Looking for Answers Down Below

The city doesn't seem to care that a Houston developer's plans for high-density apartments and a supermarket rest atop abandoned oil fields and possible contamination

Considering the risk to, as the EPA puts it, "human health and the environment," $20,000 might seem like a bargain if it determines, once and for all, how safe the soil and groundwater are at the City Park site. But either Baxter and Nash are extremely frugal or they fear additional testing might force them to make a difficult "business decision" --carry out a costly clean-up effort or kill the project.

Indeed, to what degree such dismal prospects are influencing Baxter-Nash's forthrightness on the environmental issue is a legitimate question. Until he was contacted by the Press, Greg Baxter apparently had no intention of correcting his initial misrepresentation, made in the June 1998 marketing study submitted to city planners, that the site was clean and cleared for development.

Baxter's office referred the matter to his attorney, Neil Rackleff, who laid the blame on the consultant who prepared the study, Revac Inc.

"According to Greg, Revac just made a mistake in what they concluded here," Rackleff explained. "My understanding is that there were two oil wells out there that were capped approximately 30 years ago, and in doing the Phase I and Phase II testing, they had determined there were no problems in developing the property and that everything was clean."

That statement is as misleading as the marketing study. Baxter may believe that his land is safe for development, but the state agency charged with regulating the environmental safety of oil-field operations has yet to determine if the City Park site is suitable for housing.

John Tintera, of the railroad commission's site-remediation program, says Baxter-Nash's environmental consultant, Chris Thayer, a project manager for Berg-Oliver Associates, asked the agency in April 1998 for a "closure letter" verifying that the site meets state environmental standards.
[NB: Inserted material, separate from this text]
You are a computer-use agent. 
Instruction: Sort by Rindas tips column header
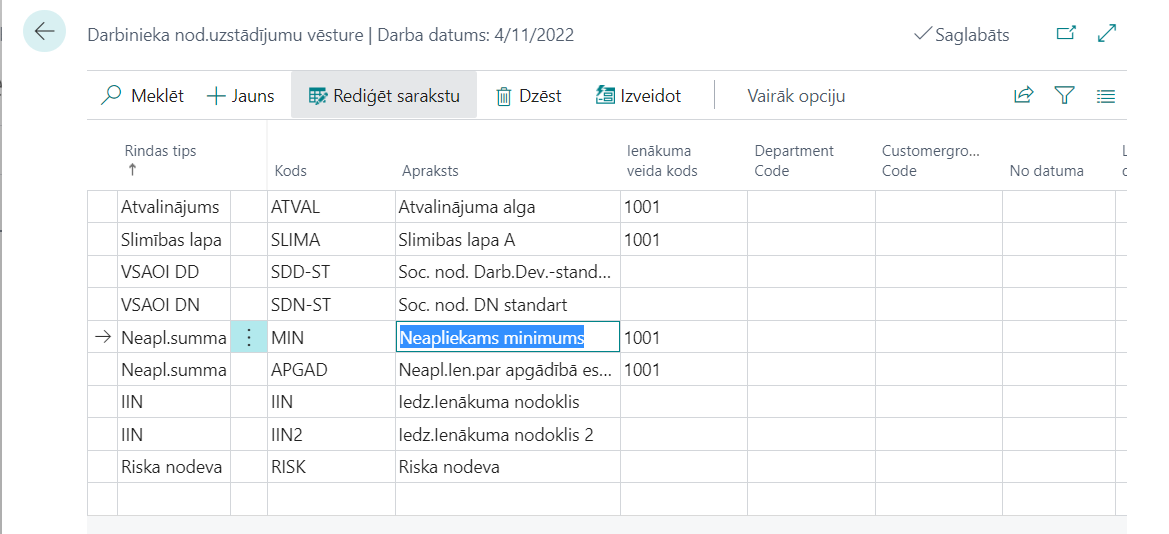click(160, 152)
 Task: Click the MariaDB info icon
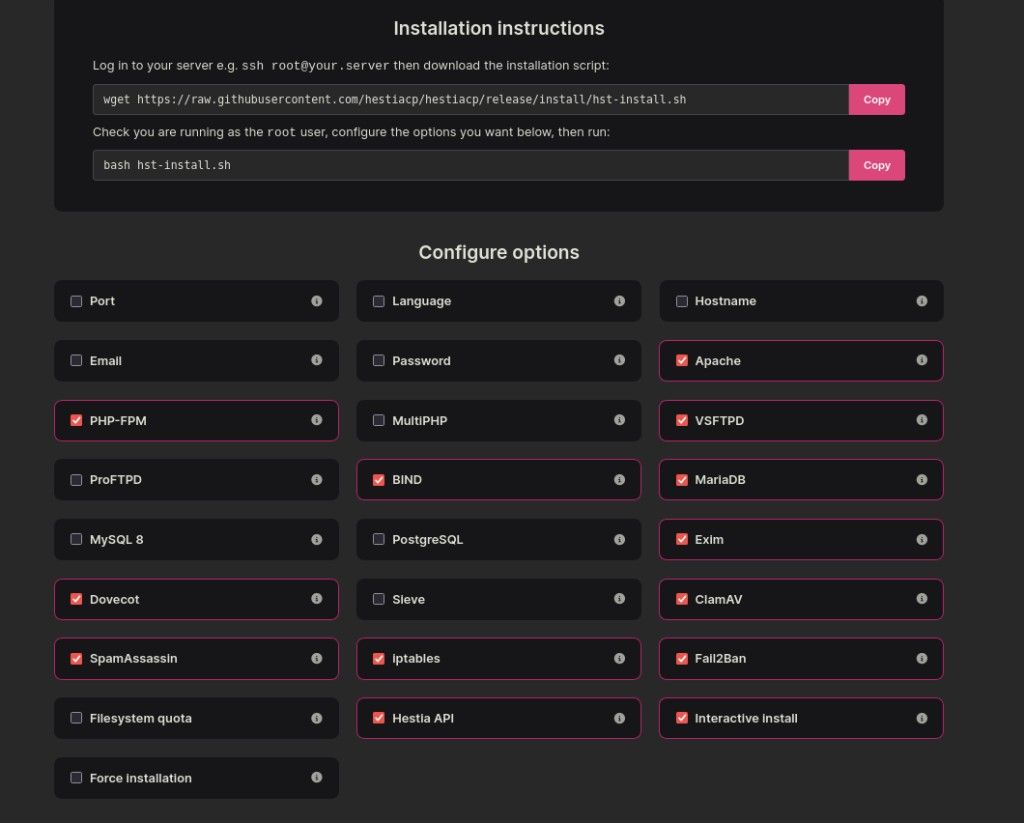click(921, 480)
Tintera says he evaluated the developers' Phase I and II studies, as well as an assessment done by the previous landowner in 1996, and told Thayer and Baxter that "a more comprehensive assessment" was needed before he would consider clearing the land for housing.
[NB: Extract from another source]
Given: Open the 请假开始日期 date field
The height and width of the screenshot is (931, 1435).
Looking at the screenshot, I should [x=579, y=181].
"We haven't had a response since that conversation." Tintera said.
Baxter is under no obligation to cooperate with regulators; he can simply ignore their requests, which is exactly what Baxter did when the railroad commission asked him to conduct more testing at the City Park site. Moreover, the Texas Railroad Commission has no authority to compel real estate developers to follow the same environmental rules as the actual operators of oil and gas sites.
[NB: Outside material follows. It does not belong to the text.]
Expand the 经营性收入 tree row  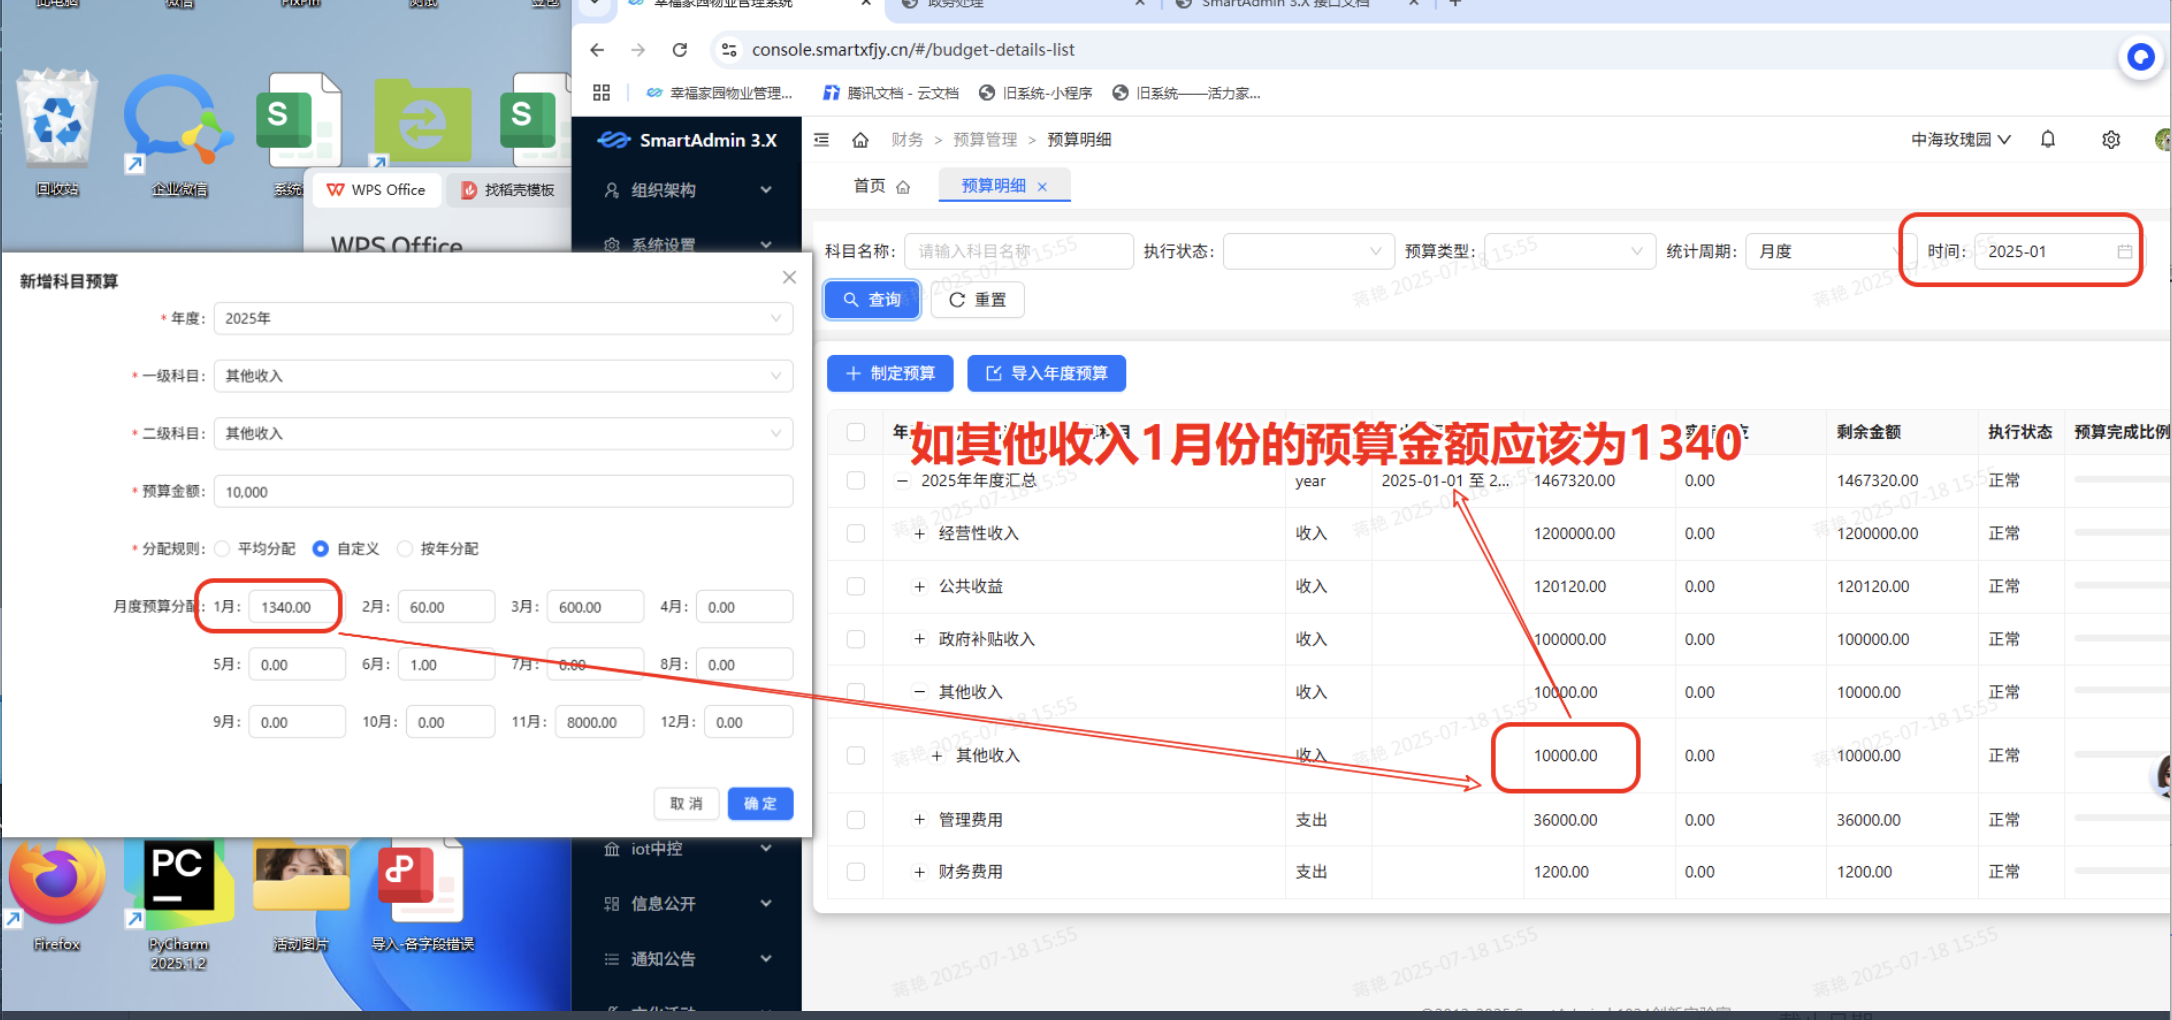(x=919, y=534)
Still, those are the rules that offer the best protection against environmental hazards, says John Tintera. Has Baxter-Nash met them? No one knows.

"We would need a risk assessment to [determine] that," Tintera said, "and the data that's been supplied to us are insufficient to compile a report."

As for why the city was assured the site was clean, Rackleff says Baxter simply missed Revac's mistaken interpretation of the environmental soundness of the land in the final marketing study. Last week, Rackleff produced a "correction" from Revac dated January 13. That only muddied the waters more.

"We consulted with Mr. Chris Thayer of Berg-Oliver Associates on January 12th regarding a Limited Phase II environmental assessment ... prepared in April 1998," wrote David Pallante, a Revac analyst. "Mr. Thayer indicated the site is environmentally clean and no further action needs to be taken."

It doesn't take a close reading to notice that, contrary to Rackleff's assertion that Revac had made a mistake, Pallante clearly does not admit making an error in the June 1998 study. The "correction" is nothing more than a carefully worded update received, verbatim, from Chris Thayer the previous day. Moreover, in the interests of complete accuracy, the correction probably should note that state and federal regulators disagree with Thayer's conclusions.

If Baxter purposely misled the city -- a possibility Revac's "correction" did little to eliminate --no one in the planning department, at least, seems awfully concerned. When told that Baxter had admitted giving the city inaccurate information, department spokesperson Becky Nevers referred back to the state tax-increment financing act.

"First, we'd have to know about [an environmental problem]," Nevers said, "and we're not required under state law."

Under the circumstances, it would be hard not to conclude that the legal particulars are beside the point. Jim Blackburn, a local environmental attorney, said it would be a "reasonable request" for city officials to ask Baxter for copies of his environmental studies. After all, even rumors that a piece of land is contaminated can significantly affect its value.

"I would have thought that the city would have been more curious as to what the developers' Phase I and Phase II studies showed, particularly if you've got a marketing study that basically identifies a problem, then just says it's been taken care of," says Blackburn, who opposed the City Park TIRZ on the belief that development alongside that stretch of the bayou is "suicidal."

"If those facts are incorrect, it would make a difference in the marketing study. And you're creating a tax-increment district based on the marketing study? I think it'd be prudent to have that information."

Blackburn says the previous property owner's consultant, Harding Lawson Associates, wouldn't have bothered with a Phase II study of the site in 1996 if there wasn't already enough information to suspect a problem. "The fact that aerial photos show storage pits going back to the '50s, that's the end of Phase I right there," Blackburn says. "In a Phase II, you take soil and water samples to try to determine what you're dealing with."